Wayne Gates is angry the the local public health department was not consulted before Premier Doug Ford announced stage two of the reopening of Ontario’s economy, which does not include Niagara.
“Doug Ford is making political decisions without consulting experts and without understanding the situation on the ground here in Niagara. This is completely unacceptable,” says Gates.
Ford said Monday the decision of which regions would open was made in consultation with local health officials.
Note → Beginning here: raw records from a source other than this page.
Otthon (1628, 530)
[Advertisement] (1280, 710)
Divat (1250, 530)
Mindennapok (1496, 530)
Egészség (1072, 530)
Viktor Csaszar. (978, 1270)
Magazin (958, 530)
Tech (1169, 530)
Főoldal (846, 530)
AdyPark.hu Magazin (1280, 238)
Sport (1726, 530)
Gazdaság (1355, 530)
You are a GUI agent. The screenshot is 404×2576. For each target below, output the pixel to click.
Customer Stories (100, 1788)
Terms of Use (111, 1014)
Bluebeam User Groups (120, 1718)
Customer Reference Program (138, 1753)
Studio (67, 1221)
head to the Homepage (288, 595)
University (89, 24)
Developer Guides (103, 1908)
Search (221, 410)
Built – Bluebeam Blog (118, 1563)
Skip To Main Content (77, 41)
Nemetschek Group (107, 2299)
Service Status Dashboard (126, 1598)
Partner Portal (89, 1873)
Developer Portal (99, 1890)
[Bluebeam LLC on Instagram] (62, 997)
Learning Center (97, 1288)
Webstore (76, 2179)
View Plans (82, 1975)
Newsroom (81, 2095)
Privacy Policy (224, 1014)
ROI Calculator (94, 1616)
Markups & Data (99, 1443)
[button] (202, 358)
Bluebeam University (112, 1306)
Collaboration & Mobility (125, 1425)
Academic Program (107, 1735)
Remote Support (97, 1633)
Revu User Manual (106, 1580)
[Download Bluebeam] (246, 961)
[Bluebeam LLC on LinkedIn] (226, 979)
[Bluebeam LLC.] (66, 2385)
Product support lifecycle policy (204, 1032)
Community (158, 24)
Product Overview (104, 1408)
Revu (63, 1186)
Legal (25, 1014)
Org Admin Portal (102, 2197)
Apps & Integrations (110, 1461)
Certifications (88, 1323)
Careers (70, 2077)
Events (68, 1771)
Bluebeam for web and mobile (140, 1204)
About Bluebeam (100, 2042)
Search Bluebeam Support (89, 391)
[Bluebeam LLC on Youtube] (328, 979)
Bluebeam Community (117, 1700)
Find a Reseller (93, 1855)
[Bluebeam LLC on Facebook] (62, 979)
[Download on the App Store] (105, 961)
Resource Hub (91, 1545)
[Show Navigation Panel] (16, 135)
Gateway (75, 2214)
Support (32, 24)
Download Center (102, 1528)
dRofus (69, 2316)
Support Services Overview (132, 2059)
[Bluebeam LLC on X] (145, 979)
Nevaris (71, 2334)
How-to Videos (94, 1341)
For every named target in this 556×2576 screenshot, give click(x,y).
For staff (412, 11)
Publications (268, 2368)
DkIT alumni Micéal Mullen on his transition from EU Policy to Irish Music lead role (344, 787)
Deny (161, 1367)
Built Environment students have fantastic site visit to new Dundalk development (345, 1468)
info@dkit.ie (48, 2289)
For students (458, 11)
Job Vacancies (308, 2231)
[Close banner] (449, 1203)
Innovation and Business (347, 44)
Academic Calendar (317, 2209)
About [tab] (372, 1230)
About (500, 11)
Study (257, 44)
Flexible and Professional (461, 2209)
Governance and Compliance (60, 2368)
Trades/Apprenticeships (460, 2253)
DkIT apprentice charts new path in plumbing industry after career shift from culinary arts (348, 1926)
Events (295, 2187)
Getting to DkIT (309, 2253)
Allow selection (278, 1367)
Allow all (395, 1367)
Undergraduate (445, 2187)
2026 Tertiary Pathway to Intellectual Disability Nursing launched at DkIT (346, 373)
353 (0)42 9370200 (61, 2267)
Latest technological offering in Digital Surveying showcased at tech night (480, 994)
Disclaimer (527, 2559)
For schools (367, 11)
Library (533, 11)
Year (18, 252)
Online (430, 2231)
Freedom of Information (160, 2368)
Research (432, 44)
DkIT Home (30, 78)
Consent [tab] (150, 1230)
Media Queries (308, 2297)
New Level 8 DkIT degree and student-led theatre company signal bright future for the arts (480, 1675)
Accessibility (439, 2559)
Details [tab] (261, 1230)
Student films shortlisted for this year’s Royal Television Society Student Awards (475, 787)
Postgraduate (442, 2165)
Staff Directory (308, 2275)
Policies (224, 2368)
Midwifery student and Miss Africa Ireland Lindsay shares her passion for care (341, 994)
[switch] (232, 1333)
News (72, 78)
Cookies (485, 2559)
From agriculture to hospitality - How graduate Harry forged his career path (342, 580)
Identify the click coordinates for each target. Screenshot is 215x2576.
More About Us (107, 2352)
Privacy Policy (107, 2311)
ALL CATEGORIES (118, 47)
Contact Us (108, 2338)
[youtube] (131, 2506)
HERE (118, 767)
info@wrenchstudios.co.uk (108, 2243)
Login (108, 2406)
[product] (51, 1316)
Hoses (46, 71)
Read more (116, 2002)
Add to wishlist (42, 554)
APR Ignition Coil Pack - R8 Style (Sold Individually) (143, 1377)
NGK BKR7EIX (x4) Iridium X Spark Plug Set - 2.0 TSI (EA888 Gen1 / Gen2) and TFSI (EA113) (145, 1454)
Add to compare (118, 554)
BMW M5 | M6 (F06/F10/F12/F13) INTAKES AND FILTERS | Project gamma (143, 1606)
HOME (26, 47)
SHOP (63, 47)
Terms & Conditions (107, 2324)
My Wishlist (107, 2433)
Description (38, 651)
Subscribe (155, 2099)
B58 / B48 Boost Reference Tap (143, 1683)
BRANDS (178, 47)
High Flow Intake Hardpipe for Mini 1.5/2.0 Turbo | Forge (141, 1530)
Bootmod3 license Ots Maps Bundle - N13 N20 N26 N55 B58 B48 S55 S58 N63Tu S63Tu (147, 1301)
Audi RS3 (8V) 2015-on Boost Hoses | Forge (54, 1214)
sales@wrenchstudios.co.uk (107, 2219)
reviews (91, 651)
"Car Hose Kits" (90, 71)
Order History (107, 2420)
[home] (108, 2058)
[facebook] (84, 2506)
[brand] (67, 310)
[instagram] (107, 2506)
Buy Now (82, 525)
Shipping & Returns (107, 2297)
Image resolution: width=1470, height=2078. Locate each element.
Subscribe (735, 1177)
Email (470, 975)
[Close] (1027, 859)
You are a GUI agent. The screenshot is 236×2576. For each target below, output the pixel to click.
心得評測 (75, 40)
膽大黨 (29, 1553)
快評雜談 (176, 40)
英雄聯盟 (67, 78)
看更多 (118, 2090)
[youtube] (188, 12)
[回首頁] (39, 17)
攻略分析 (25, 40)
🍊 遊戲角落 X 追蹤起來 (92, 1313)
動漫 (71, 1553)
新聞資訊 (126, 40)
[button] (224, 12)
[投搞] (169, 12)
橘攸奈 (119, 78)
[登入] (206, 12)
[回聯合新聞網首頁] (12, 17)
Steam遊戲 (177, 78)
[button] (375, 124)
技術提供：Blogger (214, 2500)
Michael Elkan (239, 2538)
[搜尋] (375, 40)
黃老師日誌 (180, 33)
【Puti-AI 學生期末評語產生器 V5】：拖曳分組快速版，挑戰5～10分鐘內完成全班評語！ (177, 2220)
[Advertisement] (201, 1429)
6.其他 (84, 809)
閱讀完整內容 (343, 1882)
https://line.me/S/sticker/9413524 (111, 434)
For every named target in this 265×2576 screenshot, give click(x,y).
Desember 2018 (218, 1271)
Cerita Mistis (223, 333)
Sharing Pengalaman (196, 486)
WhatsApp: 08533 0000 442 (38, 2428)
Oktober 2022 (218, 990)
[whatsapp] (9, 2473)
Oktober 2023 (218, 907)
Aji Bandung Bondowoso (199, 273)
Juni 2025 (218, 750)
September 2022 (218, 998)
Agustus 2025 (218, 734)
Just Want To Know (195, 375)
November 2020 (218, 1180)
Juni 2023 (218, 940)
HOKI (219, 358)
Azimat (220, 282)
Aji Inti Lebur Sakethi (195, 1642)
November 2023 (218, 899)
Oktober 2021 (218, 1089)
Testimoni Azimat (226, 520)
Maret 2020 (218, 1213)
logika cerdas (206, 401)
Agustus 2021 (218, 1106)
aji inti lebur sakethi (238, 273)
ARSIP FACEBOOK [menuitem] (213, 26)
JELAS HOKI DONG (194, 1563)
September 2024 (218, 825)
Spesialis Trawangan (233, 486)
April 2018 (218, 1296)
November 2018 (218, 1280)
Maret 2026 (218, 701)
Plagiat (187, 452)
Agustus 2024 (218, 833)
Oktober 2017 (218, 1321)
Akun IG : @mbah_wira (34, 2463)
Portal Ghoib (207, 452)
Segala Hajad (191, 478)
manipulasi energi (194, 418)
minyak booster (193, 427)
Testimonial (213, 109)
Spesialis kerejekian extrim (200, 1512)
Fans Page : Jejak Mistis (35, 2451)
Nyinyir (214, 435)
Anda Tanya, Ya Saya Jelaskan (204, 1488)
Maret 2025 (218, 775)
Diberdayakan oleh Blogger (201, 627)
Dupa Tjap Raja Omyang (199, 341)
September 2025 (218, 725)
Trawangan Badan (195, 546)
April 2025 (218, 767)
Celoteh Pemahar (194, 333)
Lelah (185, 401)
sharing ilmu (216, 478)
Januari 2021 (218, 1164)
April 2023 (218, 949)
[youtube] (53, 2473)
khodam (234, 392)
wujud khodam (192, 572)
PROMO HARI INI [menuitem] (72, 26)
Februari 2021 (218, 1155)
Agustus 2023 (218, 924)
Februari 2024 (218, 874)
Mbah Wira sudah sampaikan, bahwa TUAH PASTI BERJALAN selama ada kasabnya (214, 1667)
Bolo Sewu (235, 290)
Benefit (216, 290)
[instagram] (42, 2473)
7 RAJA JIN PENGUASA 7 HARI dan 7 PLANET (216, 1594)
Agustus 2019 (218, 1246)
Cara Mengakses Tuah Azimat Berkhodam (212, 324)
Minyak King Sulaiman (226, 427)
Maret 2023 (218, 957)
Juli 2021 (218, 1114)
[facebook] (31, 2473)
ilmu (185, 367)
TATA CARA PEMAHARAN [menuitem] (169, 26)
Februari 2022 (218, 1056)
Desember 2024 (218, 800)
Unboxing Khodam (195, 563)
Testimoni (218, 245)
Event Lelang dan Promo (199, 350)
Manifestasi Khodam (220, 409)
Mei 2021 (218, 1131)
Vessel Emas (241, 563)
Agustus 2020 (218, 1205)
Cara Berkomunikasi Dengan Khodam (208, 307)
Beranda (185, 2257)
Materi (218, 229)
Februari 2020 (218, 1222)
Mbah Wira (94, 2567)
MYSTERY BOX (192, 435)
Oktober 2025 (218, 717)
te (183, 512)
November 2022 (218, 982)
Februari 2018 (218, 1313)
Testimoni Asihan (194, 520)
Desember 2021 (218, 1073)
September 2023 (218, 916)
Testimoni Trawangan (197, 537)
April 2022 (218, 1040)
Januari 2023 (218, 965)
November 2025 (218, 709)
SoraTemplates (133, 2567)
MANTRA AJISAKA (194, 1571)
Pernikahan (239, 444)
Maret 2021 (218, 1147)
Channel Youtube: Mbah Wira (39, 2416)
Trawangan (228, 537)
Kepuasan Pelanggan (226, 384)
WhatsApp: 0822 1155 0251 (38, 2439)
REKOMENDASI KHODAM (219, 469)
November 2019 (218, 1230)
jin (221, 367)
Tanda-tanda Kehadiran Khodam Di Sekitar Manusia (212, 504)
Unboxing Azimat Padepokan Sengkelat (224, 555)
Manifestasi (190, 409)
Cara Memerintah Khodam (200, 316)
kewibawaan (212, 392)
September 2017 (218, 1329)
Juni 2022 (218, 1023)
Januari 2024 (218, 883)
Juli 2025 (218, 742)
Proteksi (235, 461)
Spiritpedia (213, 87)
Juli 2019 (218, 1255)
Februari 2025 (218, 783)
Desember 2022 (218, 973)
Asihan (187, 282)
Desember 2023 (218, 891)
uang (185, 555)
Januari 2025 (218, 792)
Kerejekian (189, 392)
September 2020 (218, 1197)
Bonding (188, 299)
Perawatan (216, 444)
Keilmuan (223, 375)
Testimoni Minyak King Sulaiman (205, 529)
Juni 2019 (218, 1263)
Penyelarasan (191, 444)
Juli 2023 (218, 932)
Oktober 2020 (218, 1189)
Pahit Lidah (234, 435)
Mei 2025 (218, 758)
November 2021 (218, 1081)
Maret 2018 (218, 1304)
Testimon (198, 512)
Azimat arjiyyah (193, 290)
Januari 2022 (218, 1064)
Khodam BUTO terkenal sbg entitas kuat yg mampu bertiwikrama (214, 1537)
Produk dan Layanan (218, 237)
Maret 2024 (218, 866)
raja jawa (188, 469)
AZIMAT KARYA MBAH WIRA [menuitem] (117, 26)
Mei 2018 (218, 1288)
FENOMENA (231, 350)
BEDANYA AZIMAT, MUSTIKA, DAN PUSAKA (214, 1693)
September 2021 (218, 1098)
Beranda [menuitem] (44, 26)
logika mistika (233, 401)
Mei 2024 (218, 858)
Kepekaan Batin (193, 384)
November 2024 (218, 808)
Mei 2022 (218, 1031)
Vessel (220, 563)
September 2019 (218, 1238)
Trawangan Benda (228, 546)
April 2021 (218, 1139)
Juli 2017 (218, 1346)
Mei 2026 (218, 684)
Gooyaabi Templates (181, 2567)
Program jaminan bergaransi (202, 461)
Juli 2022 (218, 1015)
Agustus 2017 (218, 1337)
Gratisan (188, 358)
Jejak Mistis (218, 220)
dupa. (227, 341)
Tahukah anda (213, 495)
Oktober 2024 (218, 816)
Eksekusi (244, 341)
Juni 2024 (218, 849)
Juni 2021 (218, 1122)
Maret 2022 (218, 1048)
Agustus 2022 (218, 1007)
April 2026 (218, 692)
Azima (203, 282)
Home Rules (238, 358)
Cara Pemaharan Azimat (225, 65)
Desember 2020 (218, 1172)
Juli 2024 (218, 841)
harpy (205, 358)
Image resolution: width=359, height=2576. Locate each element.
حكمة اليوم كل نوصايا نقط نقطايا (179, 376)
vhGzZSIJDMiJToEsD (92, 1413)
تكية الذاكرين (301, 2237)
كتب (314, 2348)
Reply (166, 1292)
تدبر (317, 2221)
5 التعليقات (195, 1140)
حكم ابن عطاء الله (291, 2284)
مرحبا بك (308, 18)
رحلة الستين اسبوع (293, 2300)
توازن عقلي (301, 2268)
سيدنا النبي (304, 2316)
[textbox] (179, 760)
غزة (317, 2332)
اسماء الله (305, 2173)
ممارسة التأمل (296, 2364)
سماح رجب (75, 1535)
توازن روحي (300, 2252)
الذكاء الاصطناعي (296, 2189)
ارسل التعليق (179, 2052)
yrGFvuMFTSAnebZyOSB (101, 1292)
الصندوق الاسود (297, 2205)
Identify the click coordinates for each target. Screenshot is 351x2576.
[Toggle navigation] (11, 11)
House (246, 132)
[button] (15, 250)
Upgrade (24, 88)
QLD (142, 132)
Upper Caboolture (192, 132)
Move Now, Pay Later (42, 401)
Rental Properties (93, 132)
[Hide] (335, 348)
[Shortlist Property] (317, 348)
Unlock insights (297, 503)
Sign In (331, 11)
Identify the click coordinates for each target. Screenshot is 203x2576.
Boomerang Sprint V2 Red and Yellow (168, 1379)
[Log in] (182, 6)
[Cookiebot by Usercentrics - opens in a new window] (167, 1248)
Dr. Mustafa Hirji, acting medical officer of health for Niagara, said in a radio interview Monday afternoon that public health was not consulted, and that he was disappointed to hear Niagara was not included in the next stage of recovery, which allows restaurant patios, wineries and other businesses to move toward reopening, beginning Friday.
Hirji said it could be due to the surge in cases from the Pioneer Flower Farm outbreak, and the proximity of Niagara to the border.
A statement from the region’s public health department Tuesday said “Niagara Region Public Health was not consulted on the decisions by the province announced yesterday around moving to stage two. However, the province has had discussions with us around how that decision was made, and there are ongoing conversations on the potential for Niagara to move to stage two in the near future.”
Lord Mayor Betty Disero says the Premier has said all along his decisions are based on advice from the province’s medical officers, with health as his priority.
“We follow the rules of the Province,” she says, “and we’ll do what we’re asked to do.”
“We’re a quick drive” from the GTA, which is also not included in phase two, “and we could have seen a large influx of people.”
Having more businesses open is good for the economy, but the provincial medical officers are looking at the impact on health, says Disero.
In the meantime, there is some indication the next stage for the rest of Ontario could be as early as June 19, and the Town is working out a system to allow restaurant patios to open in public spaces, allowing room for physical distancing. The discussion Monday was that in order for that to happen quickly, special occasion permits, already covered by a Town bylaw, can be issued. That would also cover the ability to serve alcohol in those spaces..
Beginning Friday, the Province is increasing the limit on social gatherings from five to 10 people, for all regions, and is allowing places of worship to open with attendance limited to no more than 30 per cent of the building capacity. Some of the openings in other parts of the province include barber shops, hair salons, shopping malls. tour guide services, wineries, breweries, outdoor splash pads, wading pools, and swimming pools, all with measures and guidelines to open safely.